Task goal | Revise the items below so that "Parameters" becomes "Settings", changing nothing else, and leave the pictures out of your answer.

Given entries |
============
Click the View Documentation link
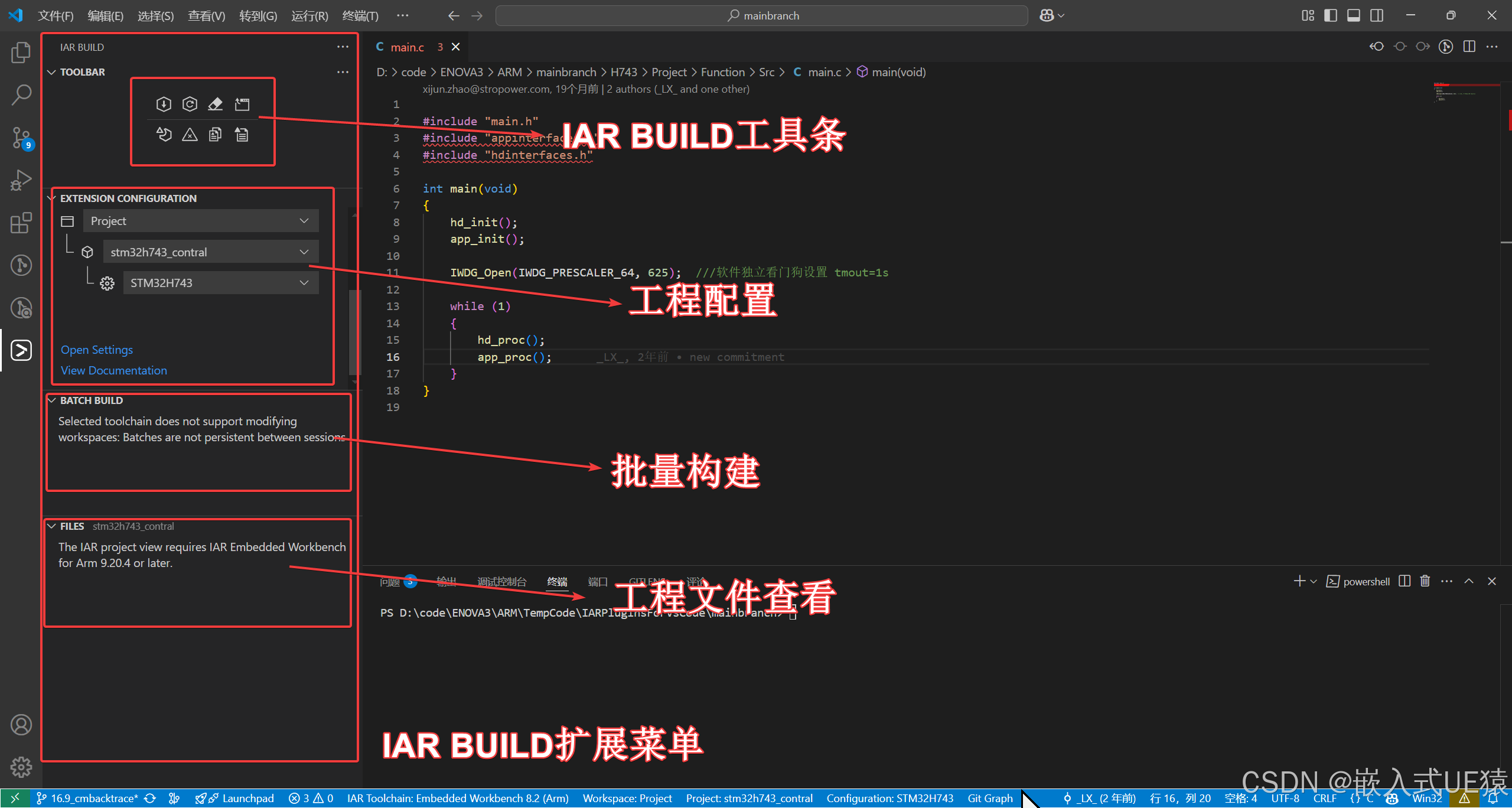 tap(114, 370)
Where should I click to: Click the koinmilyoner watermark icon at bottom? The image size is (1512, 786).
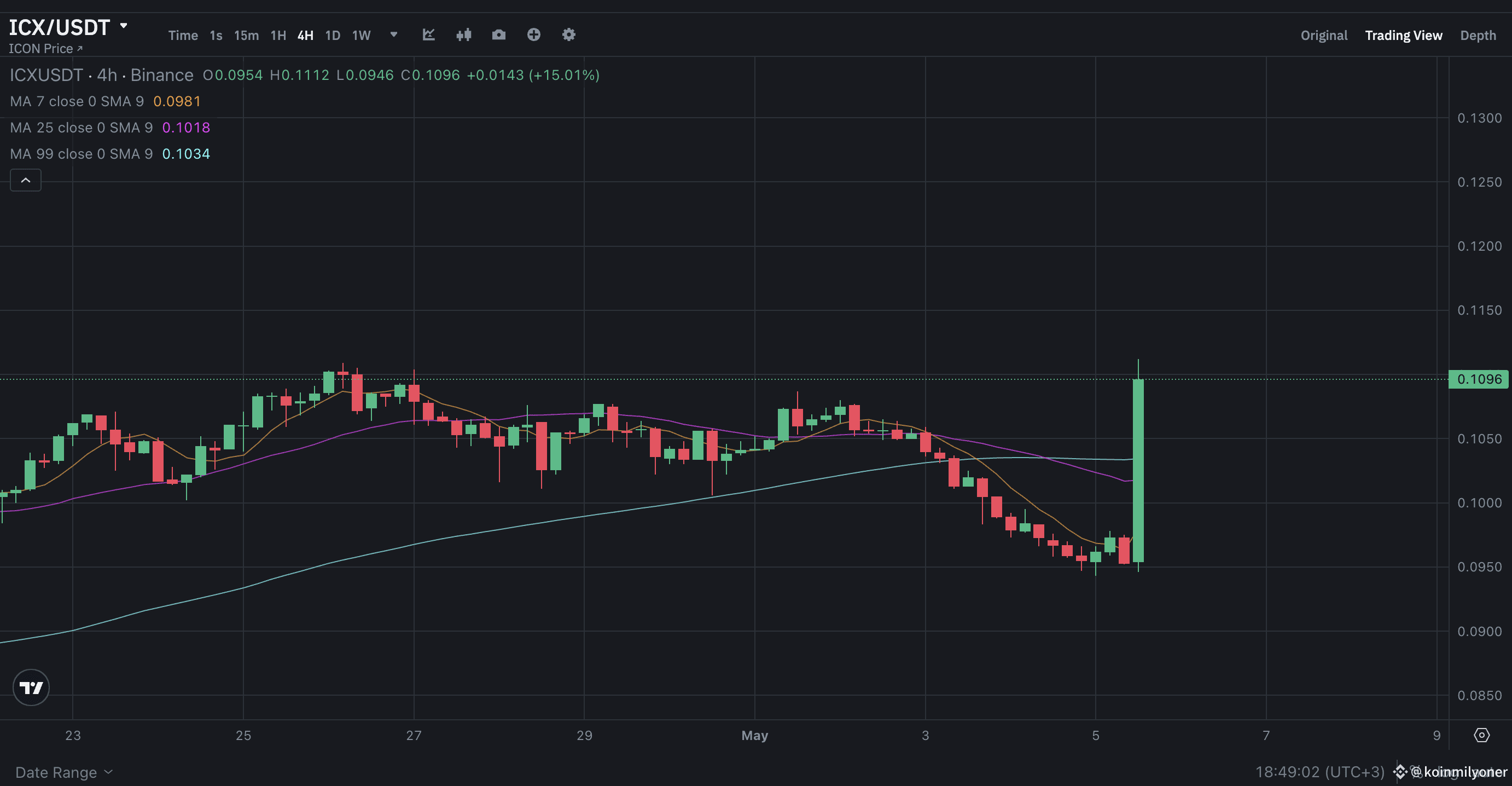(x=1400, y=771)
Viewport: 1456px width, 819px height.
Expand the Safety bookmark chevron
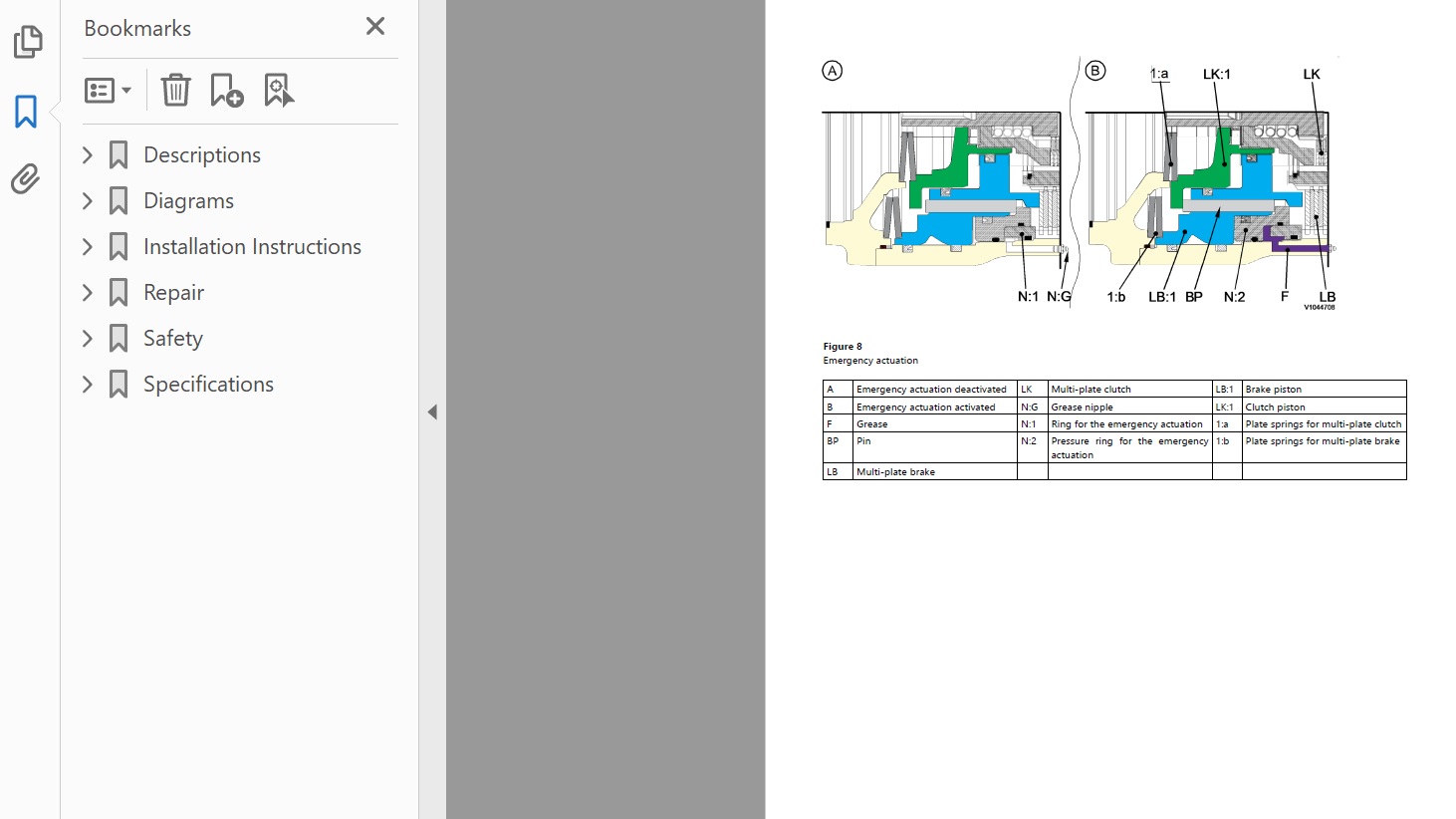click(x=88, y=339)
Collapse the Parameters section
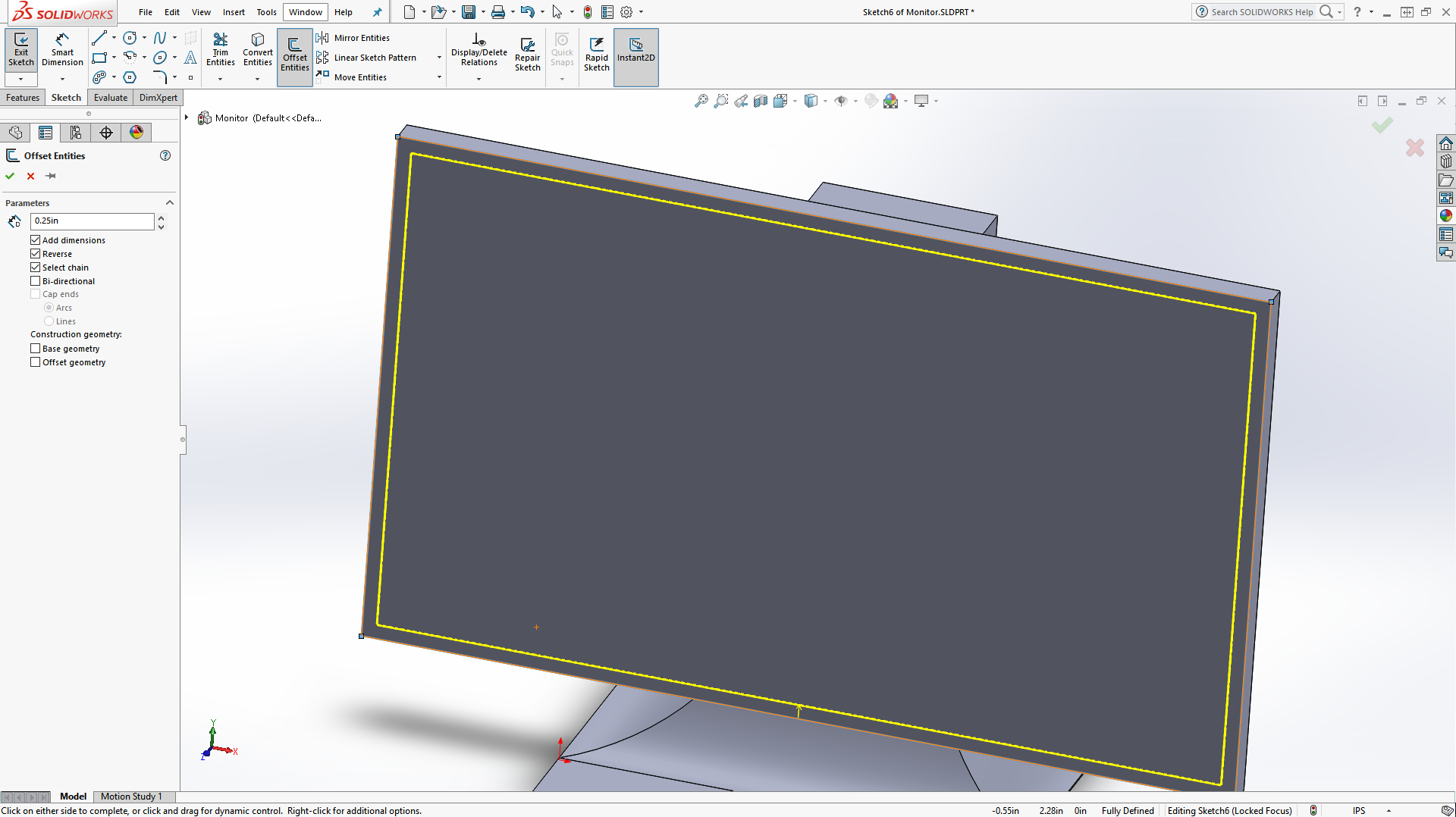1456x817 pixels. [x=170, y=203]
============
Result of this task |
Click the View Documentation link
 tap(114, 370)
Where should I click to: Click the koinmilyoner watermark icon at bottom? The image size is (1512, 786).
(x=1400, y=771)
Viewport: 1456px width, 819px height.
Expand the Safety bookmark chevron
click(x=88, y=339)
Collapse the Settings section
1456x817 pixels. [x=170, y=203]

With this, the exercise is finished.